··· EXCERPT

Saving Academic Freedom
Cary Nelson. New York, NY: New York University Press, 2010; 288 pp; ISBN: 978-0-81475-859-5, cloth $27.95 US.
By Len Findlay
Is academic freedom in need of “saving” in the self-styled land of the free, home to “freedom fries,” “tea-partiers,” and the Crawford cowboy who slung his guns on behalf of “freedom itself”? And should the professoriate and citizens outside the United States care whether academic freedom is saved there or not? After reading this new book by a distinguished American literary scholar and long-term academic activist, many readers will probably answer “Yes” to both questions.
Cary Nelson’s provocative tract for the times is replete with cautionary tales and timely counsel for Canadian scholars and anyone else who thinks of universities as canaries in the mineshaft of democracy or as ducks over the tailings ponds of development.
Indeed, taking one’s cue from the feisty manner of Nelson himself, one might argue that in a prorogue state like Stephen Harper’s Canada — a state that too often refuses entry to dissident scholars and related malcontents while maintaining a firewall round Redaction Central at the PMO and arms-length relationships with independent entities regularly tra-versed by the ministerial orangutan; a state moreover where global competitiveness is made to justify the replacement of basic research by opportunistic applications of other peoples’ discoveries and the funding of private commercialization projects from a public purse both looted and disparaged — yes, Canadians need models of “the politics of struggle” (p. 27) and alternative visions of education wherever they can be found.

······

__TASK GOAL__.
Decide whether each statement agrees with the book review: (a) the book was published in 2010 by New York University Press; (b) the reviewer expects many readers to answer "No" to the two opening questions; (c) the reviewer calls Nelson's book a "provocative tract for the times." Give yes or no for each, with the deciding words of the review quoted exactly. The records after this point are separate material with no connection to the book review.

··· EXTRACTED MATERIAL

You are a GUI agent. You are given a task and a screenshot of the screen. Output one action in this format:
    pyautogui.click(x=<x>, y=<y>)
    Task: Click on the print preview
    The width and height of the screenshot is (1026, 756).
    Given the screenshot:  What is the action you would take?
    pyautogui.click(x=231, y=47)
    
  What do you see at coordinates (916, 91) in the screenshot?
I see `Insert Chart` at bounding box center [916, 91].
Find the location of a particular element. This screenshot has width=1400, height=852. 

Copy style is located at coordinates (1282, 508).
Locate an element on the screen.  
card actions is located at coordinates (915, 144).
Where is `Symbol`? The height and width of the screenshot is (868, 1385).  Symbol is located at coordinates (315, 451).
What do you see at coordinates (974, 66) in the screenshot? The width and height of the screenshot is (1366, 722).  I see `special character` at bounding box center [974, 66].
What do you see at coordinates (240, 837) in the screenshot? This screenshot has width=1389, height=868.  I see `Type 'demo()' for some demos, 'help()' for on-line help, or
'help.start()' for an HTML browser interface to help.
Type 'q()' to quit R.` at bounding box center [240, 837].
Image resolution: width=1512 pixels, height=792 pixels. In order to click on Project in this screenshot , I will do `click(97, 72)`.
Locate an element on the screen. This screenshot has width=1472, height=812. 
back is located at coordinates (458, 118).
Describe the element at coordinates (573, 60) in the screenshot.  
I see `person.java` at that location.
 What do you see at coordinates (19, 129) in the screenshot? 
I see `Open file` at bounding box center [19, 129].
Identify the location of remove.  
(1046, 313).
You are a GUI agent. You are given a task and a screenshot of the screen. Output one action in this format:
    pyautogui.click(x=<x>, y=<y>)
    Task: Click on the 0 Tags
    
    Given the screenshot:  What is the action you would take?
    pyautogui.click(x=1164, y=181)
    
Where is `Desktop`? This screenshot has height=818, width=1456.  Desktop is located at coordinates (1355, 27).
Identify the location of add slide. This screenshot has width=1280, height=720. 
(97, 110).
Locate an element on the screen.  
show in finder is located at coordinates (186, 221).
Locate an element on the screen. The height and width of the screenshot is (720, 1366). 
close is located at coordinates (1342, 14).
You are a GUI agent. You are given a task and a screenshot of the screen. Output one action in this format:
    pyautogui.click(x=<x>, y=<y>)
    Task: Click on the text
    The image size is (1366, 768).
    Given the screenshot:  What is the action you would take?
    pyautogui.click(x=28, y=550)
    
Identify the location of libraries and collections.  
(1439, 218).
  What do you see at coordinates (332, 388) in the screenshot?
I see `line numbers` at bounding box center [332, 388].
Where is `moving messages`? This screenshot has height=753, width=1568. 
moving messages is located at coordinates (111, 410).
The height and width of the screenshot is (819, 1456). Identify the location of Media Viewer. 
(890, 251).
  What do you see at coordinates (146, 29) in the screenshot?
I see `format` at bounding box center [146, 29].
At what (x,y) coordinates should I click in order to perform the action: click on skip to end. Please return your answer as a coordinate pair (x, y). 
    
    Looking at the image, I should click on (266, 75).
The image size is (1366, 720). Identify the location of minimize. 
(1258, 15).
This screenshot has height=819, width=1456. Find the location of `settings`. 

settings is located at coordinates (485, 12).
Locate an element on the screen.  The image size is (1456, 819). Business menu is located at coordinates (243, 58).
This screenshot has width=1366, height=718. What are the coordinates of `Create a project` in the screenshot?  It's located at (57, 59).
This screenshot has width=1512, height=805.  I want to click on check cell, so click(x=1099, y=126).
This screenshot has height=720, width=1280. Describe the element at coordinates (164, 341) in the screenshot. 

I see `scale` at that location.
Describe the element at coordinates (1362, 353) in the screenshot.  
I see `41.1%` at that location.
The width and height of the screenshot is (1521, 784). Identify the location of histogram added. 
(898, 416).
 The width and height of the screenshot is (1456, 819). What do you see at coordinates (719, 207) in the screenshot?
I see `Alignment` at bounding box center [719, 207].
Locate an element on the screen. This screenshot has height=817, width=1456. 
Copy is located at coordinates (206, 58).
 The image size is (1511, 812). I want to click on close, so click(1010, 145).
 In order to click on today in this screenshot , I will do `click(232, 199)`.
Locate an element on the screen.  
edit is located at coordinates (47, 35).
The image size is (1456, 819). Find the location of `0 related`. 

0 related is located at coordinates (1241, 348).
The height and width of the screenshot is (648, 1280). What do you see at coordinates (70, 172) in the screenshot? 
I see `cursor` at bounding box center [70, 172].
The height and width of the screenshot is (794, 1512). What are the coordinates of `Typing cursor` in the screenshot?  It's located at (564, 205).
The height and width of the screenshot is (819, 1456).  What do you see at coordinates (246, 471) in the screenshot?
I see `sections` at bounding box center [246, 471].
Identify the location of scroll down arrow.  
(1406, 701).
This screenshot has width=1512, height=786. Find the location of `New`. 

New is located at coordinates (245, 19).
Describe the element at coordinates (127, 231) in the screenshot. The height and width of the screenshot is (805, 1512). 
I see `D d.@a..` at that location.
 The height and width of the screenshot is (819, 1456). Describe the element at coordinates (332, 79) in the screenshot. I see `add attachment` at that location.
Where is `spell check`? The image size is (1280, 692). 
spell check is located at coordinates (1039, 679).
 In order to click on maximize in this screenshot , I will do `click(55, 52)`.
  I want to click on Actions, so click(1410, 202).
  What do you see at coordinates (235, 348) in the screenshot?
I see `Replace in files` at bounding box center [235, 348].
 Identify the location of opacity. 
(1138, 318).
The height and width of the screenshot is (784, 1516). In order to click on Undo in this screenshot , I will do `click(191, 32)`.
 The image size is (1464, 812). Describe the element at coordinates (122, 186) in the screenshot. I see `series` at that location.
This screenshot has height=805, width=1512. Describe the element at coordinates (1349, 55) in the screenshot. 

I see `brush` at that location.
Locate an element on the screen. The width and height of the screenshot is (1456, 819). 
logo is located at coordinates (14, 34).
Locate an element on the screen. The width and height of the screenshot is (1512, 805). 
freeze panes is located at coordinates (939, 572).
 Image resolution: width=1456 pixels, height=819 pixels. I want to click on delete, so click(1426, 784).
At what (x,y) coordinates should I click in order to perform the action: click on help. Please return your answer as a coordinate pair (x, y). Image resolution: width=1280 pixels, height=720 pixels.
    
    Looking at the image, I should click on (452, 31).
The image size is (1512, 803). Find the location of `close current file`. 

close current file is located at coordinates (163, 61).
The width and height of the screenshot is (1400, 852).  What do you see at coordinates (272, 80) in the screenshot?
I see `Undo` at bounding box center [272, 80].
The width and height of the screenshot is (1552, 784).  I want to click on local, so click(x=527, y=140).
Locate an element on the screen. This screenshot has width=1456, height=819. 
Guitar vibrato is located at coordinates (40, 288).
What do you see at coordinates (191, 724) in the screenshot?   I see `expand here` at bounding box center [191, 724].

······

__IN RESPONSE__.
(a) Yes: "New York, NY: New York University Press, 2010"
(b) No: "many readers will probably answer “Yes” to both questions"
(c) Yes: "Cary Nelson’s provocative tract for the times"